■ **EXERCISE BRIEF**:
Rewrite every item with each "GUI agent" changed to "interface agent" and everything else left as it is. Leave the pictures out.

★ ★ ★

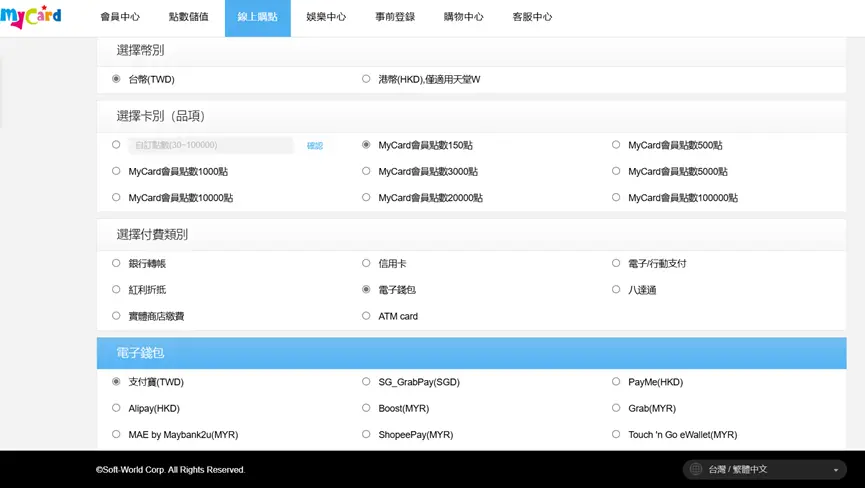Open the 台灣 / 繁體中文 language dropdown
The image size is (865, 488).
(765, 469)
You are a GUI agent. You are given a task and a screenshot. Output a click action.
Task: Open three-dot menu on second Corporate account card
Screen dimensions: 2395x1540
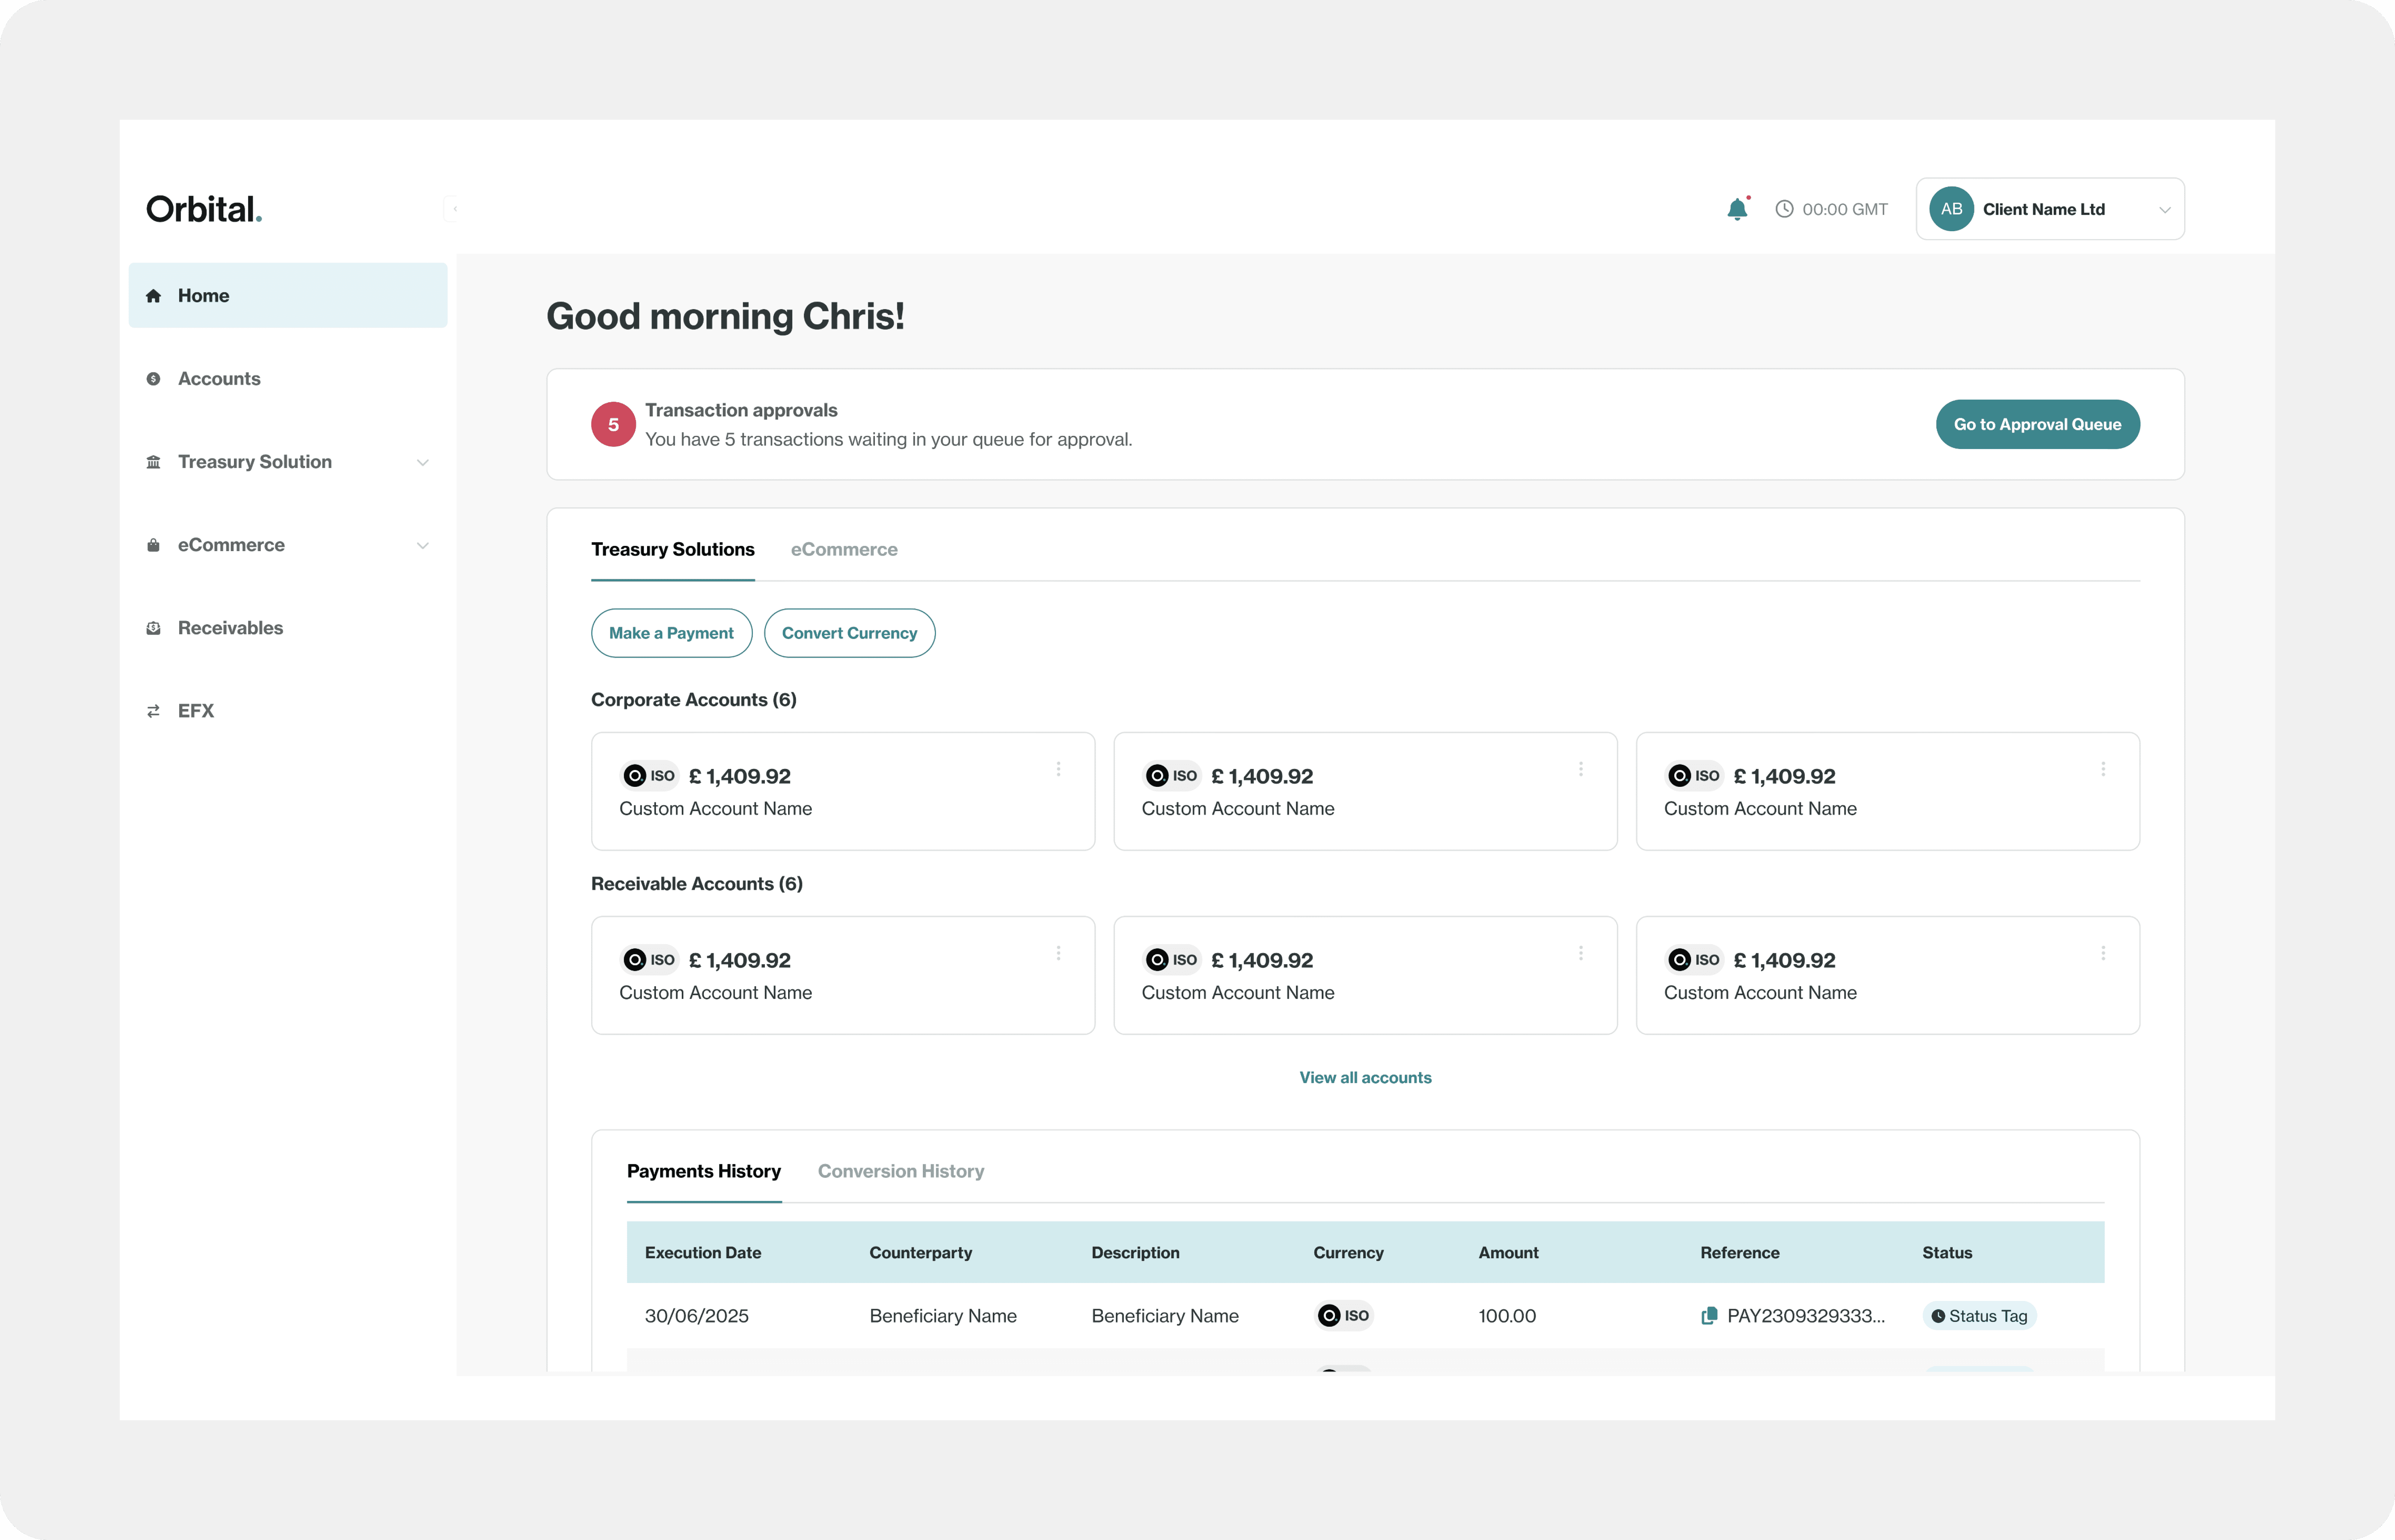pos(1580,769)
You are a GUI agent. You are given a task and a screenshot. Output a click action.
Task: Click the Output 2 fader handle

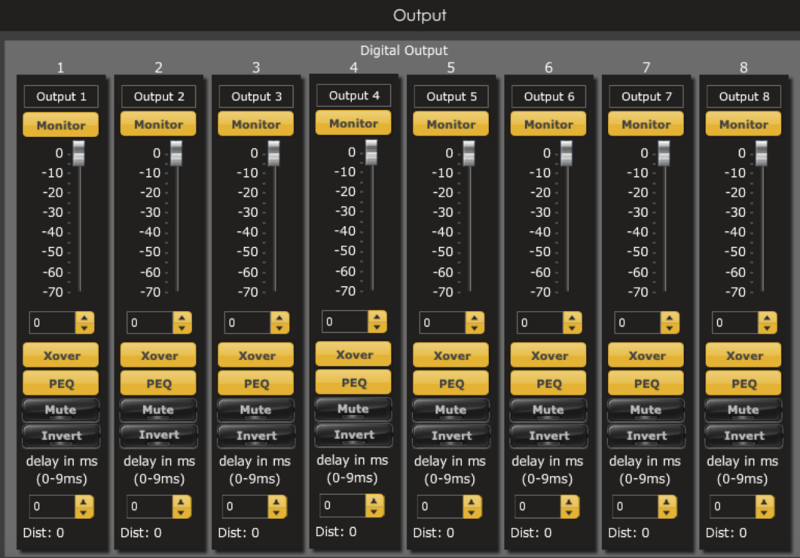pyautogui.click(x=177, y=153)
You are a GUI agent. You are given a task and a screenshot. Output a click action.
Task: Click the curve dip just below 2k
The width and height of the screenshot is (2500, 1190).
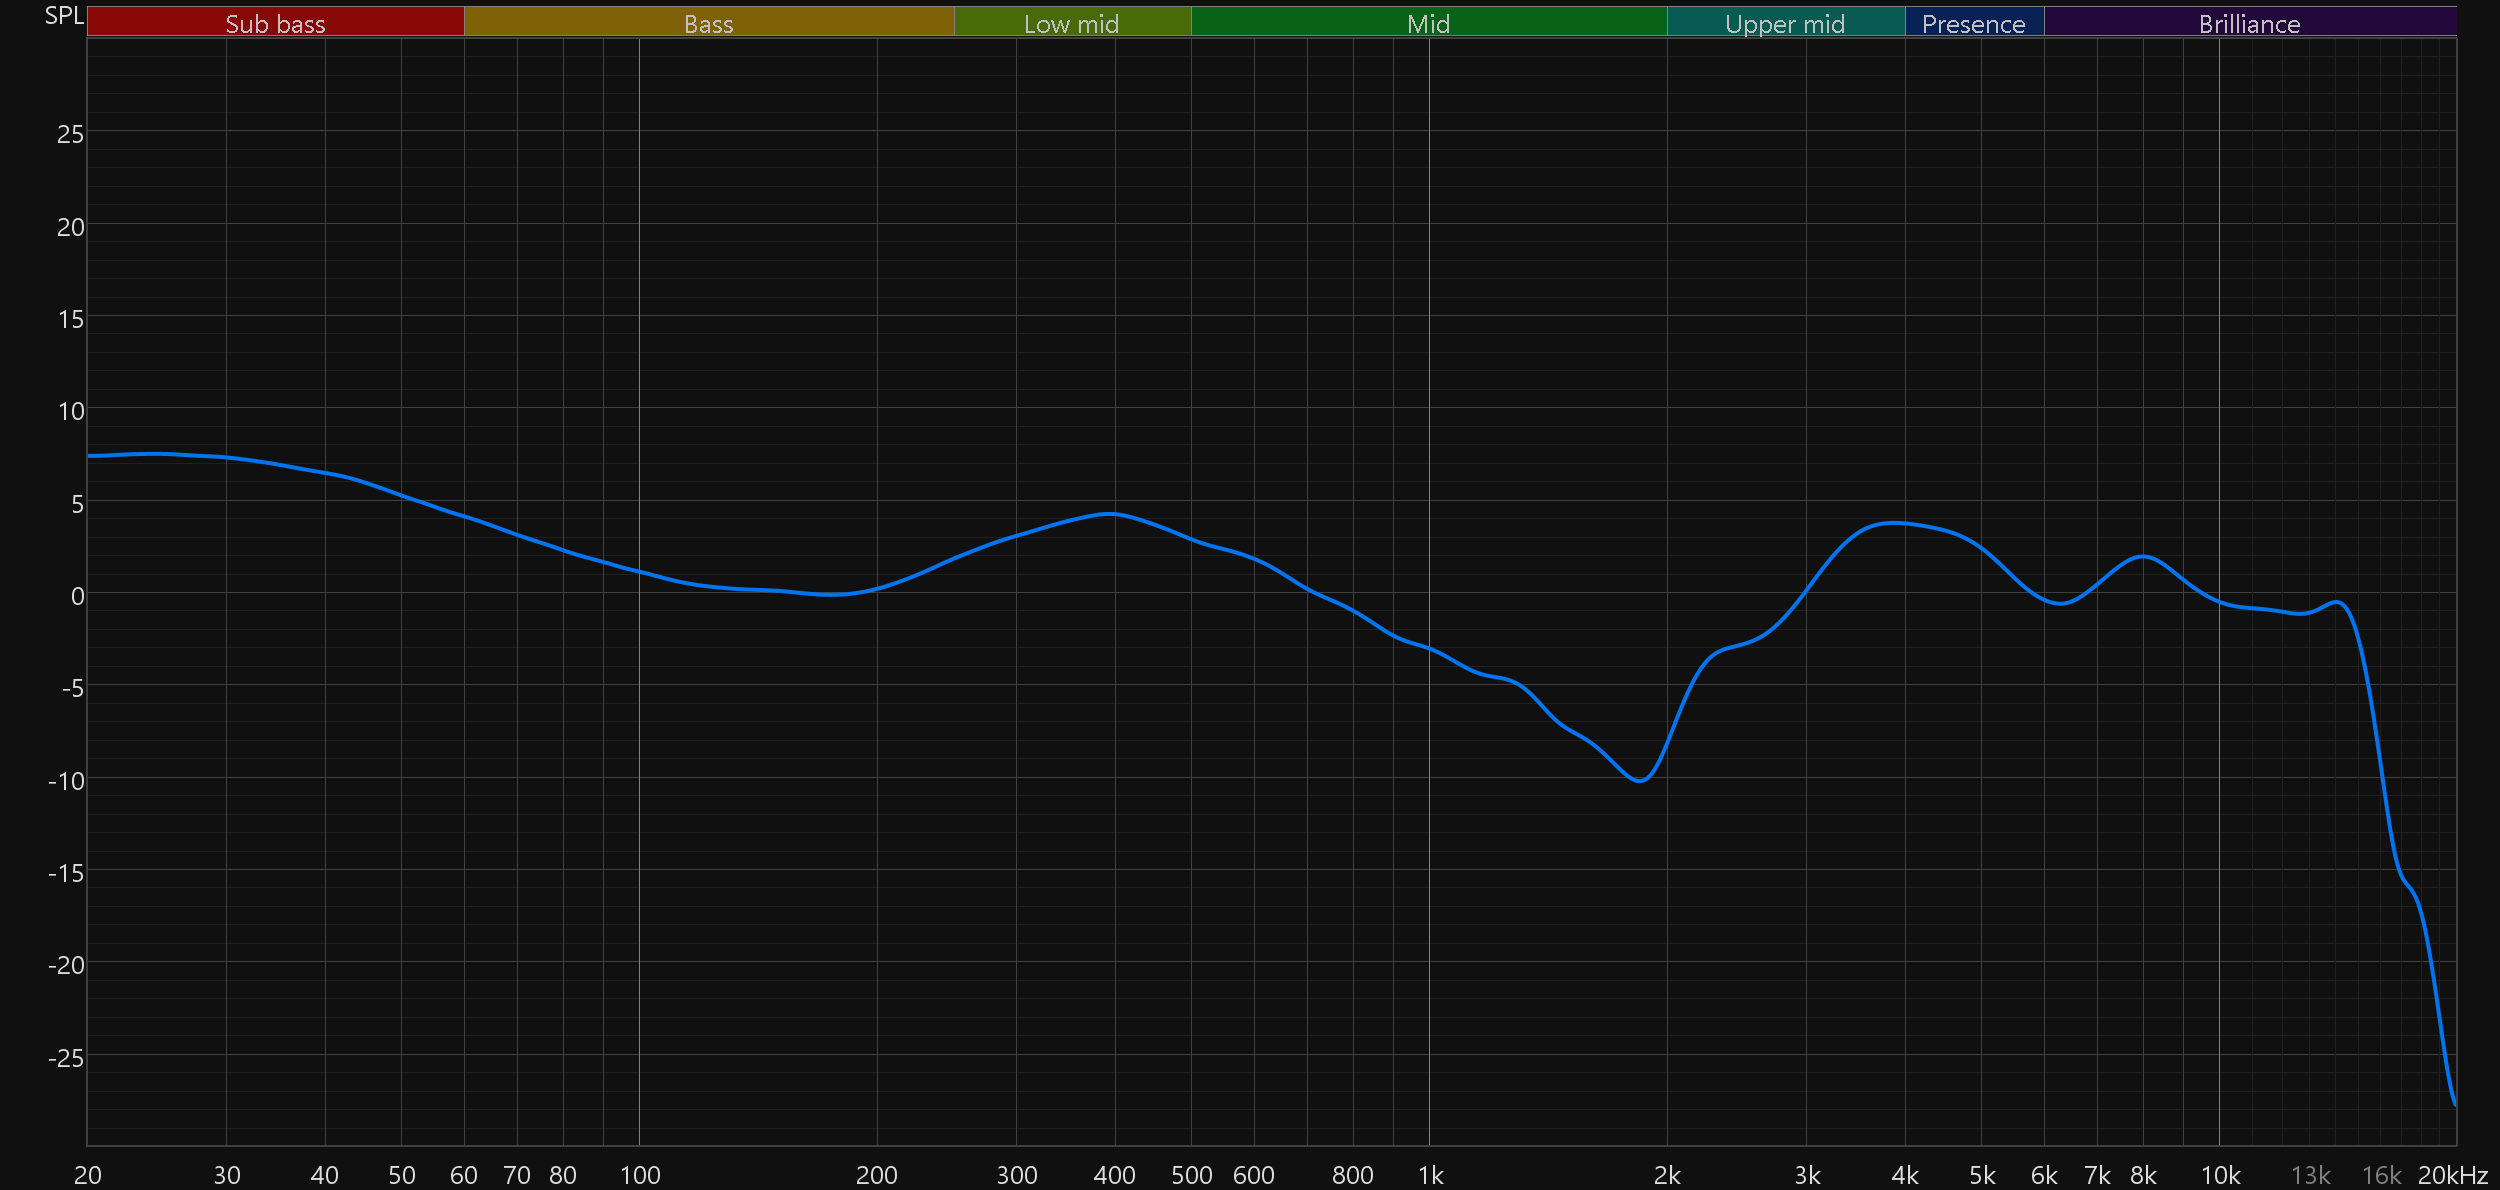click(1640, 781)
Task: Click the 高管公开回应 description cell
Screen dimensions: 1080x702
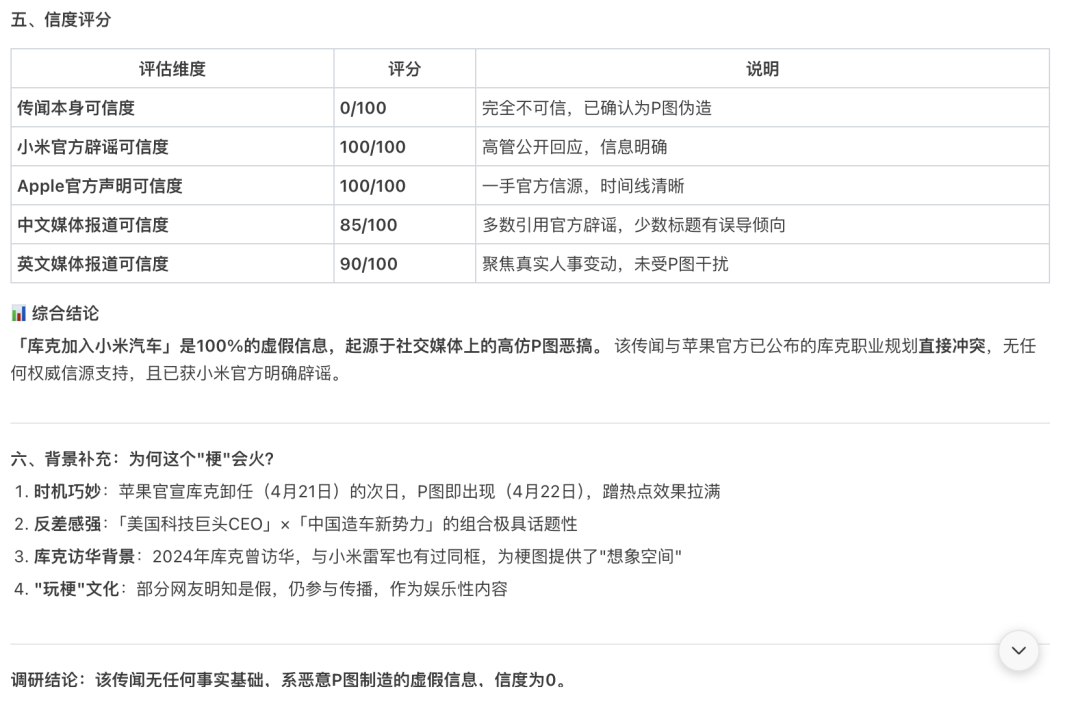Action: point(574,147)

★ ★ ★

■ **CORRECT ANSWER**:
Open the 台灣 / 繁體中文 language dropdown
The image size is (865, 488).
(765, 469)
You are a interface agent. You are given a task and a screenshot. Output a click action.
Task: Open three-dot menu on second Corporate account card
Screen dimensions: 2395x1540
pos(1580,769)
You are a interface agent. You are given a task and a screenshot. Output a click action.
Task: Click the Output 2 fader handle

pyautogui.click(x=177, y=153)
You are a interface agent. You are given a task and a screenshot. Output a click action.
Task: Click the curve dip just below 2k
The width and height of the screenshot is (2500, 1190).
click(1640, 781)
Task: Click the 高管公开回应 description cell
Screen dimensions: 1080x702
Action: point(574,147)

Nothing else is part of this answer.